A couple of years ago, I wrote an article for ISO Review (now Verisk Review) which discussed the changing regulatory environment we need to prepare for. The key points of that article remain true. Our industry expends significant resources on the collecting, managing, and assuring the quality of data. We recognize that the cost of not doing so would be even greater. While the regulatory landscape is evolving and will continue to change, the need for strong data-management skills and high-quality data is a constant. From a regulatory standpoint, the enactment of Sarbanes-Oxley, the Gramm-Leach-Bliley Act of 1999, and privacy and security rules included in the Health Insurance Portability and Accountability Act (HIPAA) immediately put the focus on data and the ability to manage it properly. That focus remains both domestically and now increasingly globally.

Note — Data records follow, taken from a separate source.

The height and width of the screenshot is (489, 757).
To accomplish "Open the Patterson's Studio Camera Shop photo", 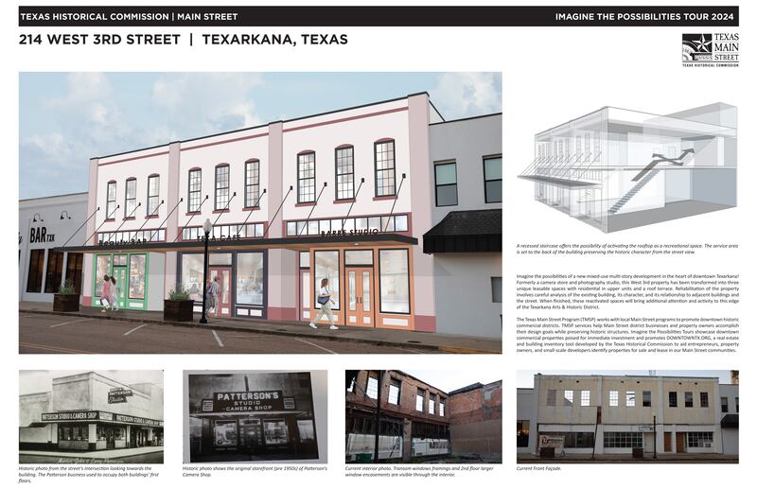I will [x=255, y=415].
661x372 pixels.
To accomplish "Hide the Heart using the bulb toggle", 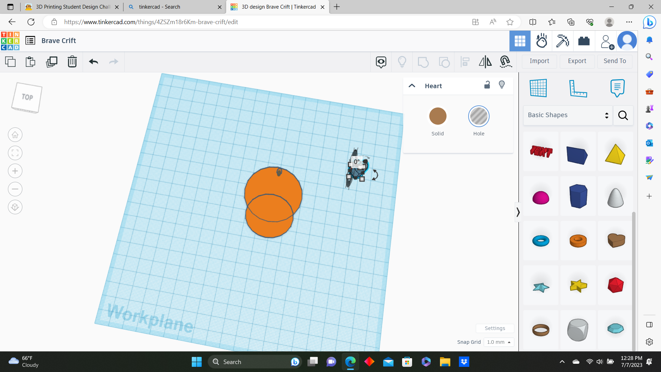I will click(502, 85).
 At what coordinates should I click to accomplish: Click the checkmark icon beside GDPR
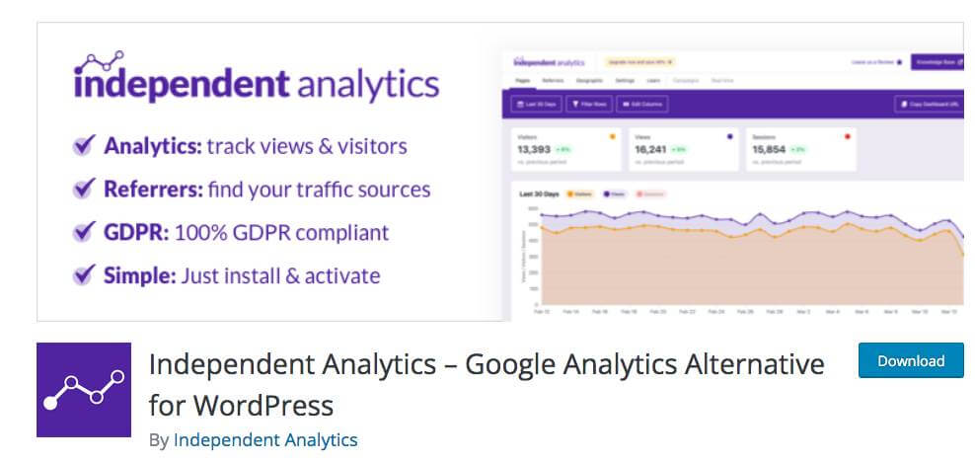[x=85, y=231]
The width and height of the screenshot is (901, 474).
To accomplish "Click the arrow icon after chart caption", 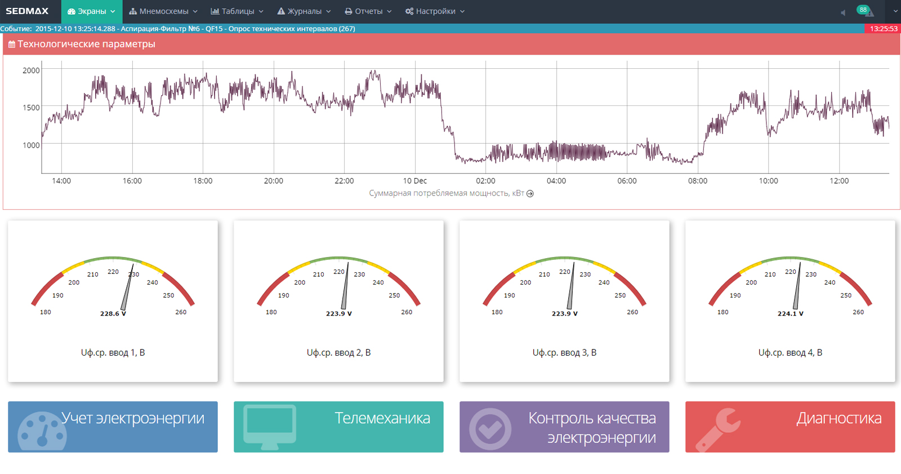I will click(x=530, y=193).
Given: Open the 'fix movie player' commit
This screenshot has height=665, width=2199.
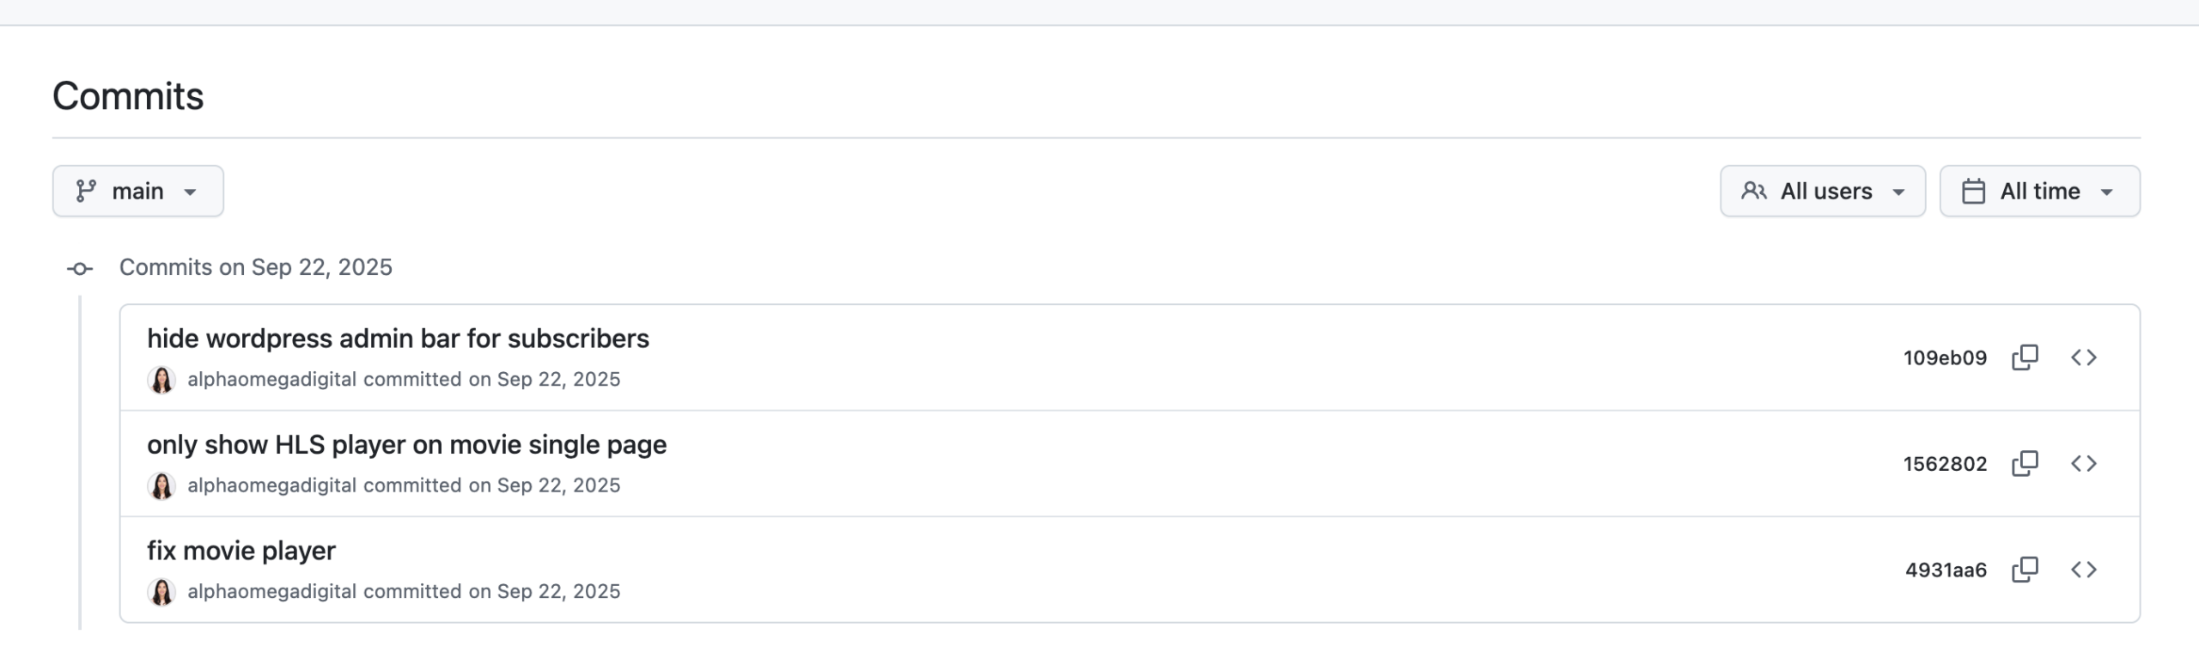Looking at the screenshot, I should (241, 551).
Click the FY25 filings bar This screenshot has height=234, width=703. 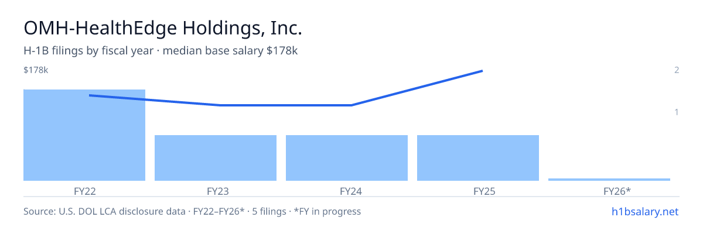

The property/casualty industry has more complex and detailed data requirements than most (if not all) other industries. But more data does not necessarily mean better results. Unless we understand, protect, manage, and use data with great care and appreciation of its value and meaning, it will not accomplish the intended objectives. Simply obtaining more data does not mean insurers will have the means to address the problem at hand. We must be able to do more with less. That makes analytics key.
We must aggregate data in a manner suited to the problem we’re addressing or the questions we need to answer. That’s critical not only to the success and prosperity of individual companies but to the industry as a whole.